Exercise instructions
For the records shown below, return an exact copy that excludes the pictures.
====== Data under study ======
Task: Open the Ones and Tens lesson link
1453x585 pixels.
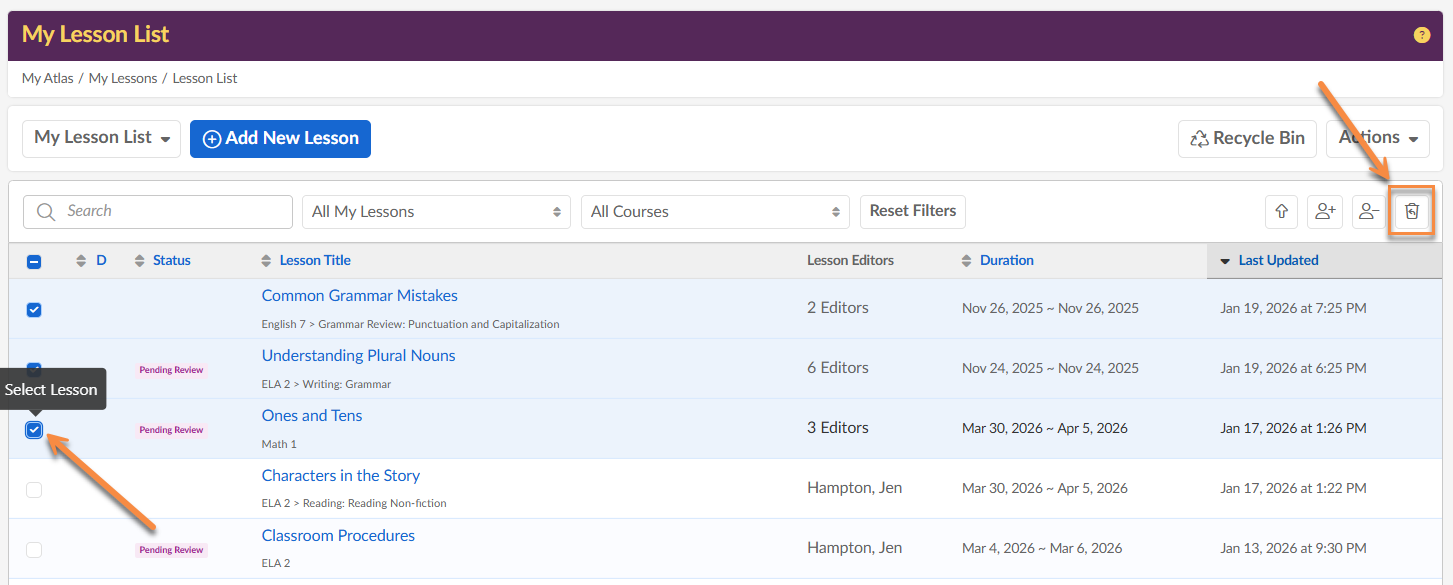Action: tap(312, 416)
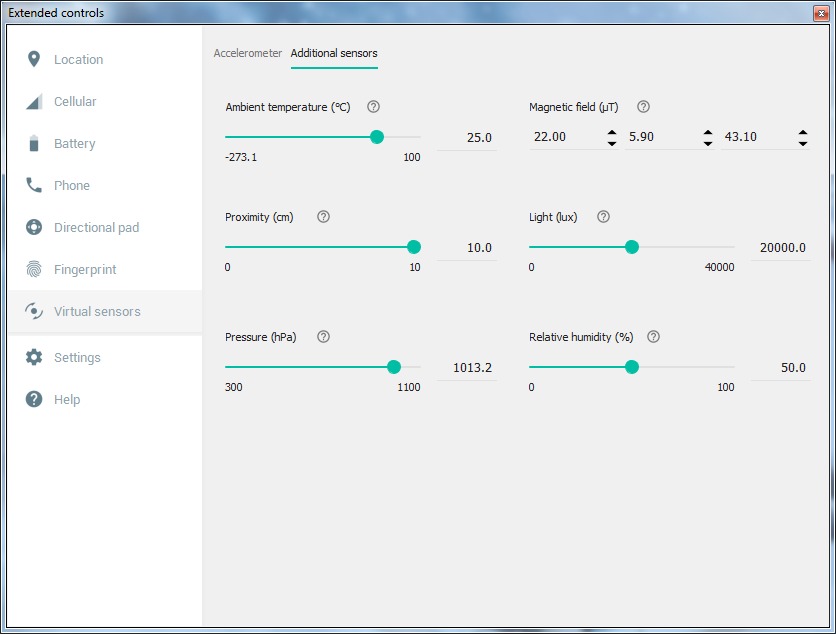This screenshot has height=634, width=836.
Task: Switch to the Accelerometer tab
Action: pyautogui.click(x=248, y=53)
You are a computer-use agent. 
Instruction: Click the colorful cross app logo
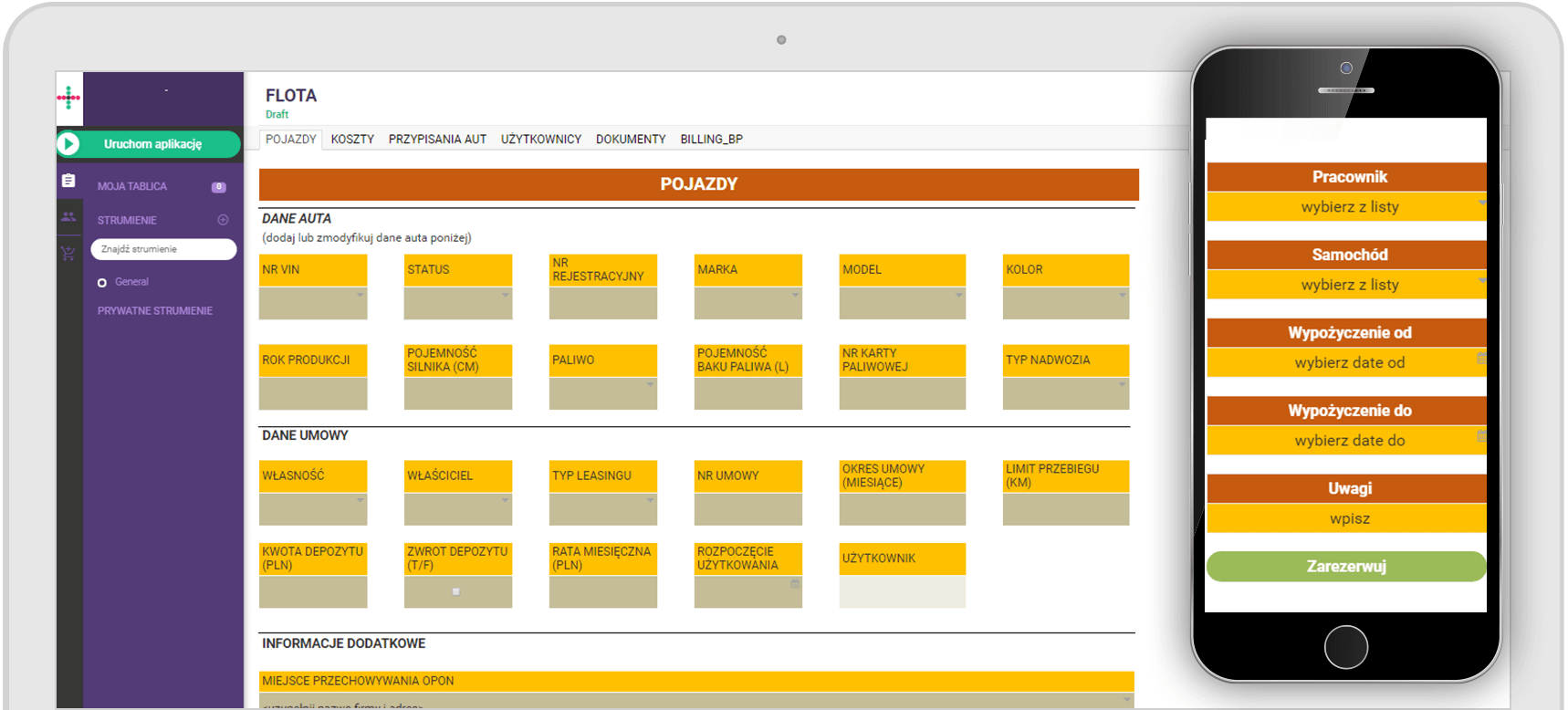68,98
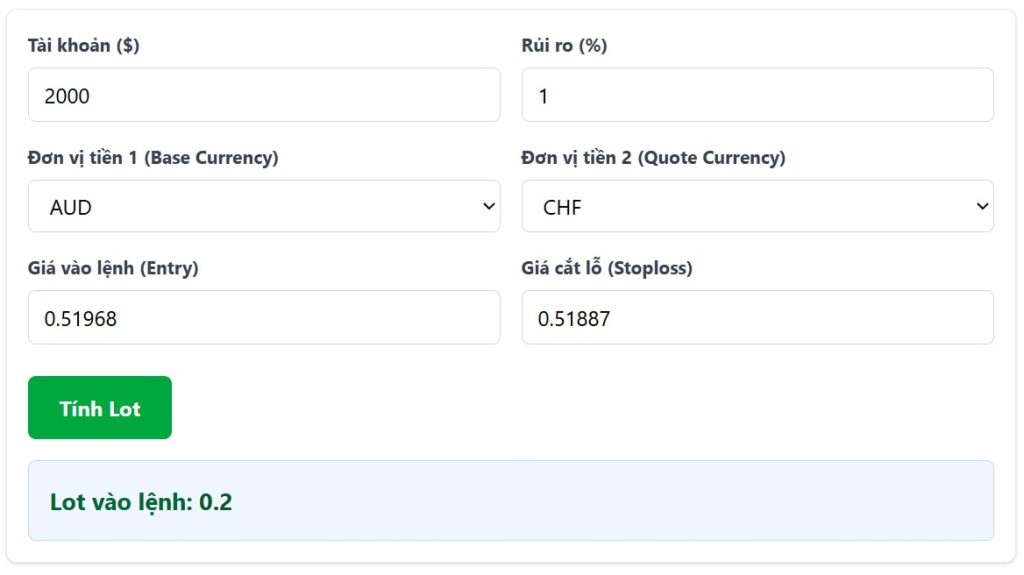Focus the Giá cắt lỗ (Stoploss) field
The height and width of the screenshot is (575, 1024).
point(758,318)
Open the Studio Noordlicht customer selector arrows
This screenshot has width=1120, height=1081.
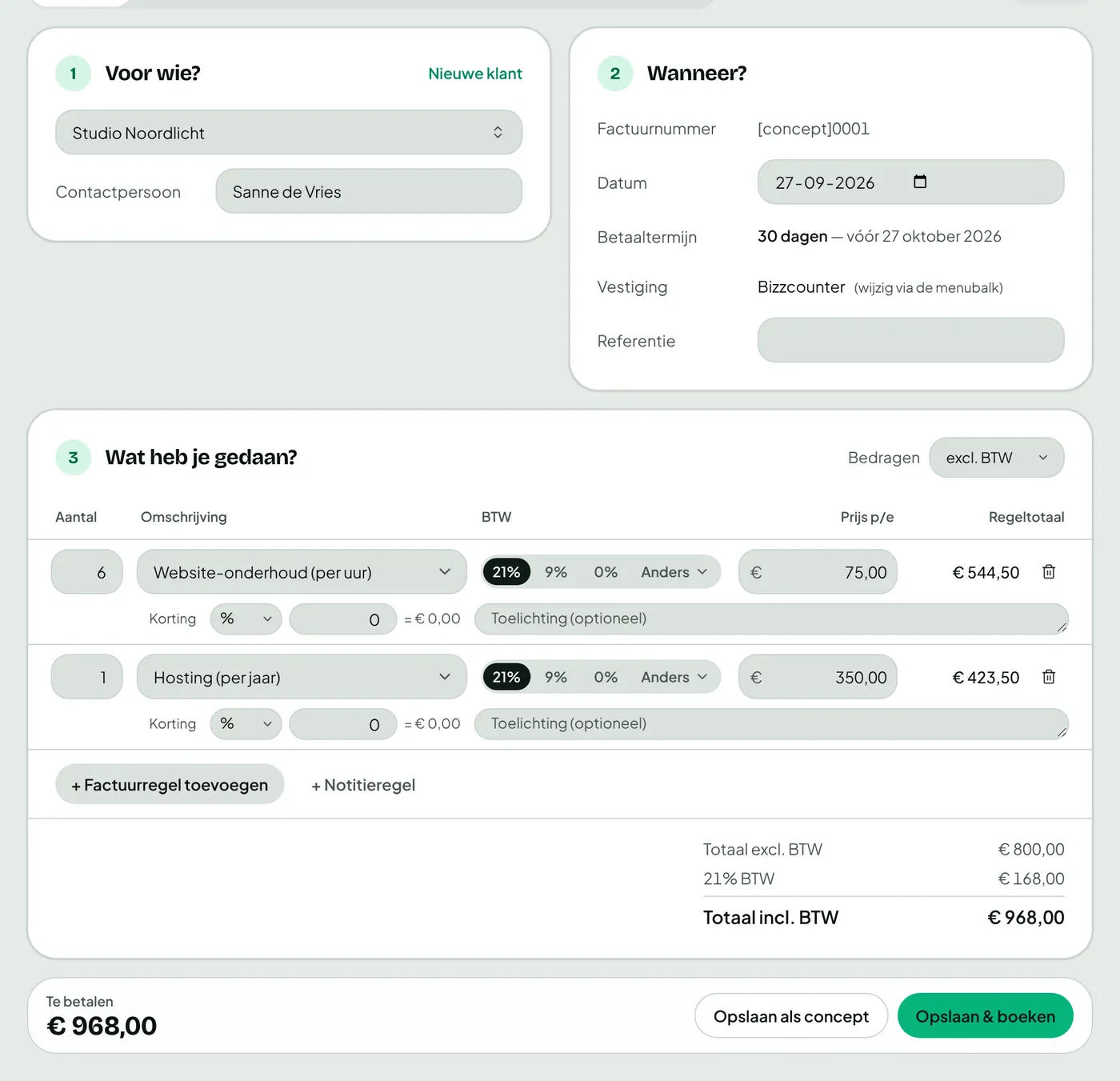tap(498, 133)
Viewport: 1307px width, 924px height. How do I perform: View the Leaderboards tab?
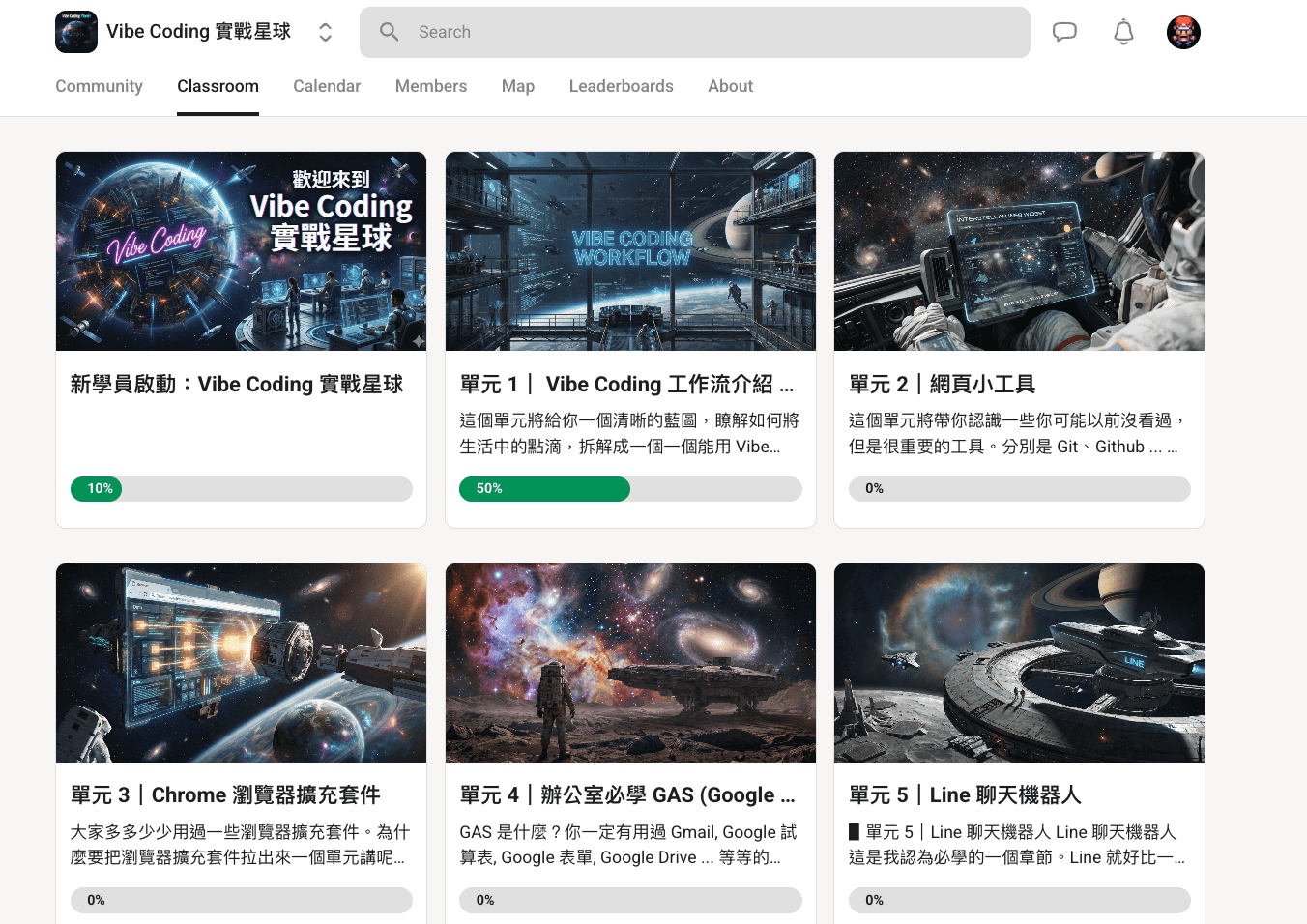(x=622, y=86)
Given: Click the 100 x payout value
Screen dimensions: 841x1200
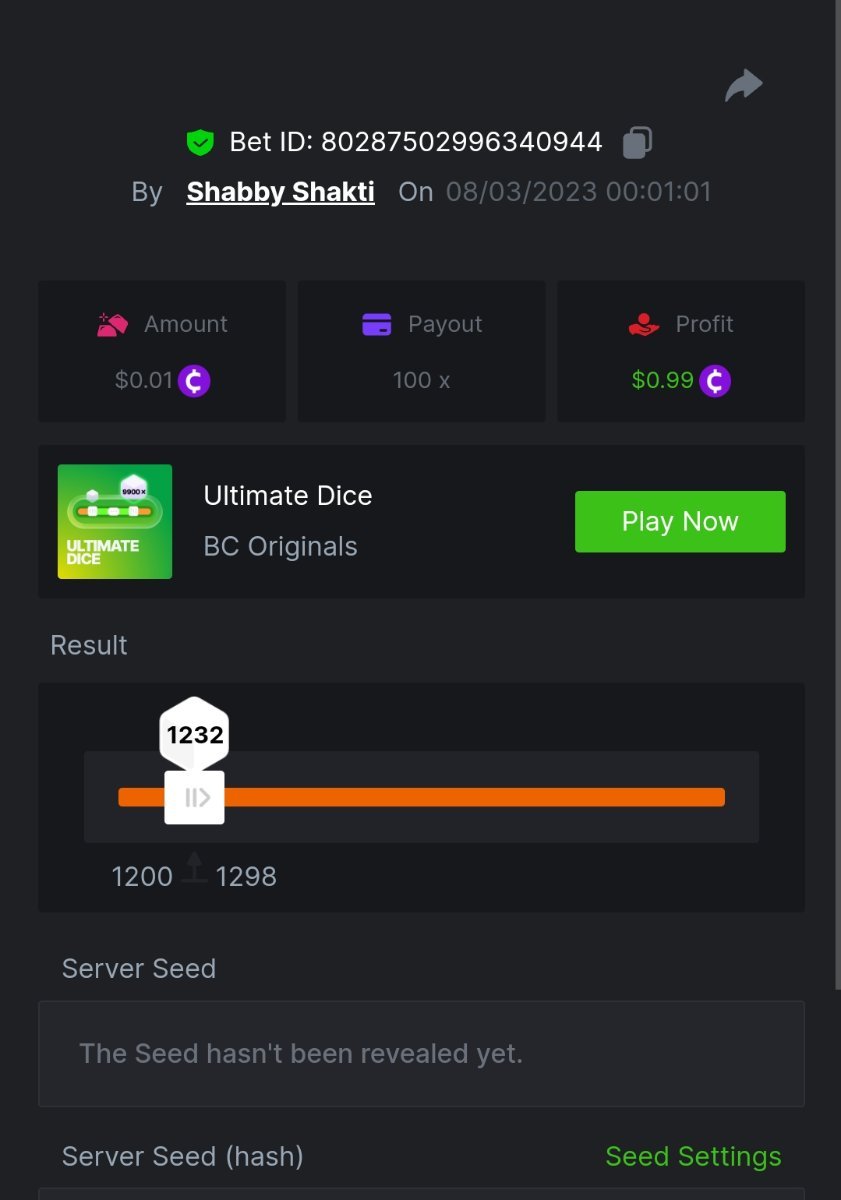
======
Exercise result
Task: Open the Ones and Tens lesson link
1453x585 pixels.
Action: tap(312, 416)
This screenshot has height=634, width=836.
Task: Switch to the Accelerometer tab
Action: pyautogui.click(x=248, y=53)
You are a computer-use agent. 
Instruction: Click the colorful cross app logo
68,98
Focus the Giá cắt lỗ (Stoploss) field
The height and width of the screenshot is (575, 1024).
point(758,318)
Open the Studio Noordlicht customer selector arrows
This screenshot has width=1120, height=1081.
tap(498, 133)
Viewport: 1307px width, 924px height. How do I perform: View the Leaderboards tab?
(x=622, y=86)
Given: Click the 100 x payout value
Screen dimensions: 841x1200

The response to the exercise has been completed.